Mulheres no combate ao fundamentalismo religioso no Zimbábue

24/07/2024 |

Por Capire

Militante da Marcha Mundial das Mulheres no Zimbábue apresenta um panorama dos impactos do fundamentalismo religioso no cotidiano

O fundamentalismo religioso é a abordagem de grupos religiosos que buscam dar uma interpretação literal a textos e livros originais – como a Bíblia, o Corão e a Torá –, acreditando que os ensinamentos obtidos a partir dessa leitura devem ser utilizados em todos os aspectos políticos, econômicos e sociais da vida. Para a maioria das pessoas que praticam essas religiões é dito que elas devem ter uma obediência rígida à doutrina. Em África, o crescimento acelerado de novos agrupamentos religiosos liderados por chamados homens de Deus exacerbou as crenças fundamentalistas e levou ao desenvolvimento de uma lógica de seita. No lugar de onde eu venho, mais de 80% da população é cristã. Seja como for, temos uma pequena minoria da população que pertence a outras religiões, como religiões africanas tradicionais, ou pessoas que não têm nenhuma religião. Quando olhamos para o contexto político dessa população, vemos que as mulheres são maioria nas nossas igrejas – instituições que são mais patriarcais do que qualquer outra coisa.

Frequentar uma igreja não significa ser fundamentalista; as duas coisas são diferentes. Frequentar a igreja é um ato de encontro com outras pessoas que professam a mesma fé que você, por exemplo, para fazer uma oração aos domingos, realizar outras atividades e voltar para seus respectivos lugares com a esperança de rever a congregação na semana seguinte. Fundamentalismo significa aderir completamente ao que prega o livro sagrado. É preciso promover mais esforços de educação e campanhas para falar sobre o fundamentalismo religioso como uma prática negativa.
##############################
» A fazer:
a - Reescreva o texto sobre fundamentalismo religioso no Zimbábue começando em "Frequentar uma igreja" e seguindo até "uma prática negativa.", trocando "congregação" por "comunidade".
b - Coloque numa tabela Markdown, com as colunas Número e Linha da listagem, as linhas da listagem começando pela linha com "Viewport: 795px width, 422px" e seguindo até a linha com "Viewport: 960px width, 480px". Deixe de fora as linhas em branco.
##############################
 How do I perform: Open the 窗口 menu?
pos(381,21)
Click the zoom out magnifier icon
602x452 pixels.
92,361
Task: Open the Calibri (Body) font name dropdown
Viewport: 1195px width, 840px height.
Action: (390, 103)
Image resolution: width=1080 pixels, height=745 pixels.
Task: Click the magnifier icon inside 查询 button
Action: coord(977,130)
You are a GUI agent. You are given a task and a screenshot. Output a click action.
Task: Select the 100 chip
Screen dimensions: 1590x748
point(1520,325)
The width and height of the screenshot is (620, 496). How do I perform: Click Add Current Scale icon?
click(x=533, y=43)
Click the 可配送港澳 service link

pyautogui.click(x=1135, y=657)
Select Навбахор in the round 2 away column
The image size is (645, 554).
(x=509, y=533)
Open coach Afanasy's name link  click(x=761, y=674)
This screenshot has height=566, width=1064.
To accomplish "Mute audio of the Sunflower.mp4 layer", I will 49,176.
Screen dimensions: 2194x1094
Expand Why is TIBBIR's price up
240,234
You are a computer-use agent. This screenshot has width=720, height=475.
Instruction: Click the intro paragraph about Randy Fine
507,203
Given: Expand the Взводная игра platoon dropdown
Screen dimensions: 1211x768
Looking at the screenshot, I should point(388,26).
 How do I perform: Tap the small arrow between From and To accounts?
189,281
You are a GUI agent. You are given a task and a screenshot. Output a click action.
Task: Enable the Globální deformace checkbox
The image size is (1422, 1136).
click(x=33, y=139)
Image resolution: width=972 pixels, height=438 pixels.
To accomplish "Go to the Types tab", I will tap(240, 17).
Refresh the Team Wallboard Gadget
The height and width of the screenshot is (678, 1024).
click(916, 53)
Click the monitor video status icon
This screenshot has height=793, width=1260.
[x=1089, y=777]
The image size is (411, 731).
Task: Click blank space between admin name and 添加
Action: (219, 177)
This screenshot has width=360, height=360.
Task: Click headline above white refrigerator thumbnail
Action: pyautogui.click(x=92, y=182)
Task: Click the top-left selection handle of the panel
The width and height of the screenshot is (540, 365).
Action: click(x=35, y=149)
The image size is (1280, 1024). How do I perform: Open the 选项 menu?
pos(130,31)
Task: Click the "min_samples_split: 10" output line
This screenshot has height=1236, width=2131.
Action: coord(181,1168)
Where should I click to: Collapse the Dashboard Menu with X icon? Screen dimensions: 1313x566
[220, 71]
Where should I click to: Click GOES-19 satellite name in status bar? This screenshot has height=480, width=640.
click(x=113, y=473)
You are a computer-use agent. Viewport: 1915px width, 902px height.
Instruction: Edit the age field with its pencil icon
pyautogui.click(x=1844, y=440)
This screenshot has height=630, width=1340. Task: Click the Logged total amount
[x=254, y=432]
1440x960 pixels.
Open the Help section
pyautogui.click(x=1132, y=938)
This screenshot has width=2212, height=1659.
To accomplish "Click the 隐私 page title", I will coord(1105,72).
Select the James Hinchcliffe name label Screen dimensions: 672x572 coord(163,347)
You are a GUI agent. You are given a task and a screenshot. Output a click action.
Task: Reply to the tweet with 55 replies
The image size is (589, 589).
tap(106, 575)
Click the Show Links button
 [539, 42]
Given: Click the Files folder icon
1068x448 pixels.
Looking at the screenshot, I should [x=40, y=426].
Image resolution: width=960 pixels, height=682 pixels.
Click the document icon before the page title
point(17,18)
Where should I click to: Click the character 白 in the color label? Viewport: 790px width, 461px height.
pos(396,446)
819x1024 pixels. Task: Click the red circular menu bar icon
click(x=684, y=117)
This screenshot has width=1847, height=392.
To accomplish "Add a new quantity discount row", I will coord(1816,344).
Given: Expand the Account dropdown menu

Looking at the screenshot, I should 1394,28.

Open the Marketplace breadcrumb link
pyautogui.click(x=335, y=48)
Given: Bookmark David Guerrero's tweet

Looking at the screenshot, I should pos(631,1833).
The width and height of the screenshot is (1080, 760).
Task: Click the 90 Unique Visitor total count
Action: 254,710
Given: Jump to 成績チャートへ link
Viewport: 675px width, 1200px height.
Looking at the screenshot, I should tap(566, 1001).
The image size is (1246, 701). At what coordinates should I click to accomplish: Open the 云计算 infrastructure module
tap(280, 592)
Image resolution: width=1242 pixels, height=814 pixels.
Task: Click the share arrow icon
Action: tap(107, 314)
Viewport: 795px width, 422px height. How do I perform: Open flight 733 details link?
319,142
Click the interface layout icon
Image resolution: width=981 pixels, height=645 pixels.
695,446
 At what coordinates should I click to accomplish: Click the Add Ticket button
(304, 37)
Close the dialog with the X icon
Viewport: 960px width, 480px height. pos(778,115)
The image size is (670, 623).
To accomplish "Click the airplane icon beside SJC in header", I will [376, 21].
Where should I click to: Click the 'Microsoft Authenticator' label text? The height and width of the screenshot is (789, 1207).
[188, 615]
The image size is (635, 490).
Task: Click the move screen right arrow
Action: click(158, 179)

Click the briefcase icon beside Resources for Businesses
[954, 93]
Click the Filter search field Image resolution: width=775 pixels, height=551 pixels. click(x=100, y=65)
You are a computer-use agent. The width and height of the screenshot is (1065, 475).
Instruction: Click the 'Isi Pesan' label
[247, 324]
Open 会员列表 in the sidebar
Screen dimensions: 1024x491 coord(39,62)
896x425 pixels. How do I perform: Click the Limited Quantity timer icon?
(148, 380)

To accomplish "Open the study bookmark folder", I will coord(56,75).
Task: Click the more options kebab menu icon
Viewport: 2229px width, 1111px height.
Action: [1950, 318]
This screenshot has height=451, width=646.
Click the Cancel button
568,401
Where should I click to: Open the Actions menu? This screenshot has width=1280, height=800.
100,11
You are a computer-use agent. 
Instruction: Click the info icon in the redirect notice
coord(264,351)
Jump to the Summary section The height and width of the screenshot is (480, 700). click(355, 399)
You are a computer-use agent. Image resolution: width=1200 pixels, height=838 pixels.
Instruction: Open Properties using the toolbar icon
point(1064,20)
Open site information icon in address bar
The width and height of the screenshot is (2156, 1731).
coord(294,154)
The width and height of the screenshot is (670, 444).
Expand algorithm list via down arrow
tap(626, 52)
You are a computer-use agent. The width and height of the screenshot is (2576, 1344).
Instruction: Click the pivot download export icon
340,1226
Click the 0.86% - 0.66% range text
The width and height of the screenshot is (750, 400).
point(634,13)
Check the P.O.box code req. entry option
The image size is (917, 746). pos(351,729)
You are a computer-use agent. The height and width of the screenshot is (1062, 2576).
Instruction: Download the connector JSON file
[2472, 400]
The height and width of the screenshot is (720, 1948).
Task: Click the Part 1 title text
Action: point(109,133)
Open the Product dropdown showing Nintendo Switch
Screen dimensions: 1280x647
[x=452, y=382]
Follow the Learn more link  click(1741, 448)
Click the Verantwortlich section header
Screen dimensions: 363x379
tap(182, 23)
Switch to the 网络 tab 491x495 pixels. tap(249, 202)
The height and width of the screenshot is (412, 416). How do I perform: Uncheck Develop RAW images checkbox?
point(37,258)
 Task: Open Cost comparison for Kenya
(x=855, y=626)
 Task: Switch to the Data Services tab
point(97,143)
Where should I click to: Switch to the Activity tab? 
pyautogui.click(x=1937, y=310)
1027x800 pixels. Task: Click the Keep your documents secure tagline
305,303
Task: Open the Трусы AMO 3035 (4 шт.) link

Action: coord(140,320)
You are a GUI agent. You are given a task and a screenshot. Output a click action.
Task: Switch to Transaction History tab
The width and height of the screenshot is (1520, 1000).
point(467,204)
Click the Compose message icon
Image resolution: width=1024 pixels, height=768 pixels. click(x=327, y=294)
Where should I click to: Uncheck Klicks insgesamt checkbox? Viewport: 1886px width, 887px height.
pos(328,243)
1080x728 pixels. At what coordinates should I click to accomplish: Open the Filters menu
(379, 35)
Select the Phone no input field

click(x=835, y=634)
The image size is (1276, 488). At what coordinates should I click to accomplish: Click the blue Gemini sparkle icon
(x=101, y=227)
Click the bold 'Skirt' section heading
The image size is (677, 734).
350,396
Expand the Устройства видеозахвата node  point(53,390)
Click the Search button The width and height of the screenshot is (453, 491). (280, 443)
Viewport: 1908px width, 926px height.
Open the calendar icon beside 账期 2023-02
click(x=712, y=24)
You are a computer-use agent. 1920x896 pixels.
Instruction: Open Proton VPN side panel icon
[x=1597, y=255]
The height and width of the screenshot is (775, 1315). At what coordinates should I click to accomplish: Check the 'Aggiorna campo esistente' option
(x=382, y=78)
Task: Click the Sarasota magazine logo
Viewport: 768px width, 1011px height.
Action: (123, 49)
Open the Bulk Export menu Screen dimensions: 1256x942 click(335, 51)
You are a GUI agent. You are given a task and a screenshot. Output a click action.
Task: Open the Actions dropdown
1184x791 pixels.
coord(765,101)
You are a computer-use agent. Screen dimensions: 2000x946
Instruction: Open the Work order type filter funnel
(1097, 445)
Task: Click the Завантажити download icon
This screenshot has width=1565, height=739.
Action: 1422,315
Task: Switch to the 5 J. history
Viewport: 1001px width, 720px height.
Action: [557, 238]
##############################
» Respostas das tarefas:
a -
Frequentar uma igreja não significa ser fundamentalista; as duas coisas são diferentes. Frequentar a igreja é um ato de encontro com outras pessoas que professam a mesma fé que você, por exemplo, para fazer uma oração aos domingos, realizar outras atividades e voltar para seus respectivos lugares com a esperança de rever a comunidade na semana seguinte. Fundamentalismo significa aderir completamente ao que prega o livro sagrado. É preciso promover mais esforços de educação e campanhas para falar sobre o fundamentalismo religioso como uma prática negativa.

b -
| Número | Linha da listagem |
|---|---|
| 1 | Viewport: 795px width, 422px height. How do I perform: Open flight 733 details link? |
| 2 | 319,142 |
| 3 | Click the interface layout icon |
| 4 | Image resolution: width=981 pixels, height=645 pixels. |
| 5 | 695,446 |
| 6 |  At what coordinates should I click to accomplish: Click the Add Ticket button |
| 7 | (304, 37) |
| 8 | Close the dialog with the X icon |
| 9 | Viewport: 960px width, 480px height. pos(778,115) |